Mace told the Club, Echo, the rogue incubus who caused so much trouble for Wolf County, was killed. Yet he let the man go to spare his brother Ezra, and because the imprint he left on Mace was more powerful than he wanted to admit. When a gang of slavers invades Wolf County, Mace is reunited with the scrappy Echo. The two cannot resist their need for one another, but before their relationship can progress, Mace will have to deal with the fact he lied to the club. And the Hellhounds will have to face the menacing Collector, a faceless enemy who threatens to bring chaos to the well-ordered Wolf County.

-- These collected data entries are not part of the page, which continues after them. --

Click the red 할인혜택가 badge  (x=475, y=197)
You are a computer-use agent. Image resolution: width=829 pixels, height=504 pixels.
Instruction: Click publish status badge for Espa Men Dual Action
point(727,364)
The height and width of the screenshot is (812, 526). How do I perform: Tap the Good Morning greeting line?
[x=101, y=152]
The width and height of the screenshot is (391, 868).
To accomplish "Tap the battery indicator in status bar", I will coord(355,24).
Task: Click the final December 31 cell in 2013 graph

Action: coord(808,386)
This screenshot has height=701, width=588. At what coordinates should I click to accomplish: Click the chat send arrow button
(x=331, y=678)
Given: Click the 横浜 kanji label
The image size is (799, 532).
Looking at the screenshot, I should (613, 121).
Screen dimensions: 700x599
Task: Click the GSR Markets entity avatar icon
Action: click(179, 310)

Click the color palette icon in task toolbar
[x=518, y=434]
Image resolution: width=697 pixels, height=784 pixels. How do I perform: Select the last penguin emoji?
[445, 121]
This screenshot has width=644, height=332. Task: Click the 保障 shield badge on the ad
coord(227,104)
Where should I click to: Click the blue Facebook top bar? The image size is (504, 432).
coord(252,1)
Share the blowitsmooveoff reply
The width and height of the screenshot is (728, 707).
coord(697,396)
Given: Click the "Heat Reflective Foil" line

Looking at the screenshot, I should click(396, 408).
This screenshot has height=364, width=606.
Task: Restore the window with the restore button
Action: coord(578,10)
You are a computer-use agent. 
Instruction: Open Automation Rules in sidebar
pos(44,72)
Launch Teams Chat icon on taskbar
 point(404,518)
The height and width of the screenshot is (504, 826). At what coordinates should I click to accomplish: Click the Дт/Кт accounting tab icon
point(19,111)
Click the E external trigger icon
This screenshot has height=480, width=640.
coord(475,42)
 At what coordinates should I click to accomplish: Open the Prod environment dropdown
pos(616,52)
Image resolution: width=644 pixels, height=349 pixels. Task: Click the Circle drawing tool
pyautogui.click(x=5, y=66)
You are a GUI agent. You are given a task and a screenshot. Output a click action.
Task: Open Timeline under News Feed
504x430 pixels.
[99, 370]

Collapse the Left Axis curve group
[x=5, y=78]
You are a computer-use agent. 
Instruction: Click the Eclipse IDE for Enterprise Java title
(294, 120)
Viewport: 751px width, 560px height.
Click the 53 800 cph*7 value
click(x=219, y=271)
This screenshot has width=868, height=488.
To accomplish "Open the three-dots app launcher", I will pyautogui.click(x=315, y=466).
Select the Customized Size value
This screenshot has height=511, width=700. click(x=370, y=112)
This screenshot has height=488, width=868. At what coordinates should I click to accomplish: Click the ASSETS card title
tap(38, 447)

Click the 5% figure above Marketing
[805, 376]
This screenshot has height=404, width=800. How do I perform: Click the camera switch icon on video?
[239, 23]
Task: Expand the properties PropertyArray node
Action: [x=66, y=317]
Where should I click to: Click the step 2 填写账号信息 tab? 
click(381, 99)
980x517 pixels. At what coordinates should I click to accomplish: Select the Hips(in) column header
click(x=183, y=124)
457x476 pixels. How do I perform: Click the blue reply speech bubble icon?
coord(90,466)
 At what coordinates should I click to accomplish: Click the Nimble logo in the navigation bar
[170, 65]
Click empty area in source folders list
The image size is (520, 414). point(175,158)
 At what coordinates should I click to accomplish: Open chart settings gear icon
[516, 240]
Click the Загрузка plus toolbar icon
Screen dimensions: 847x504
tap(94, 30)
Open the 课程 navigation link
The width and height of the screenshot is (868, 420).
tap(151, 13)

Breaking Mace is the second in the Hellhounds MC series and a direct sequel to Revo’s Property. The writing style and even, quick paced flow of this novella is similar to the first. The story flies by and I was definitely left wanting more of the relationship between Mace and Echo. There were noticeably more editing errors in Breaking Mace than in the first book, and, while they didn’t clutter every page, there were enough to distract me and pull me away from the action. As with the first in the series, there is minimal world building, which is again an opportunity lost, but there is just enough description to establish a loose sense of place. There is wild lawlessness in the dystopian world created by the author and readers are convinced early on that while the Hellhounds are far from law abiding, they are a far better choice than the vast nothingness beyond Wolf County.

Echo is never given quite the depth of his brother Ezra, but he is decidedly more complex than he was in Revo’s Property. Unrestrained and wild when in comparison to Ezra, Echo has long searched for some sort of solution to his addictions. He was resigned and even welcomed death when Mace spared his life. Now he just needs Mace.

Mace is a bit of a caricature, though not excessively so. He is a typical grouchy, uber-Alpha who has led the Hellhounds through will and an iron fist. But since the death of his first mate, his mental stability has faltered and while he doesn’t have a death wish, there isn’t much tying him to the world anymore. He’s stoic and quick to anger, but we’re never given any deeper insight into his psyche. He and Echo have form a sort of insta-love and theirs is definitely an all or nothing relationship. Despite a lack of believability in their love affair, the author does a great job of highlighting the passion between Echo and Mace. They are definitely a couple who work together, even if we’re never given much romancing.

Breaking Mace is far from perfect but the concept of a violent motorcycle gang maintaining law and order in the shadow of the Apocalypse, is no less intriguing here than it was in the first installment. The novella suffers from a lack of world building and weakly rendered characters, but it has just enough of a hook to keep readers hanging on. I’ll be interested to see where the series goes from here, especially now that we have an outside evil threatening the club, but I can’t help hoping the author offers up stronger characters and a deeper overall plot in further installments.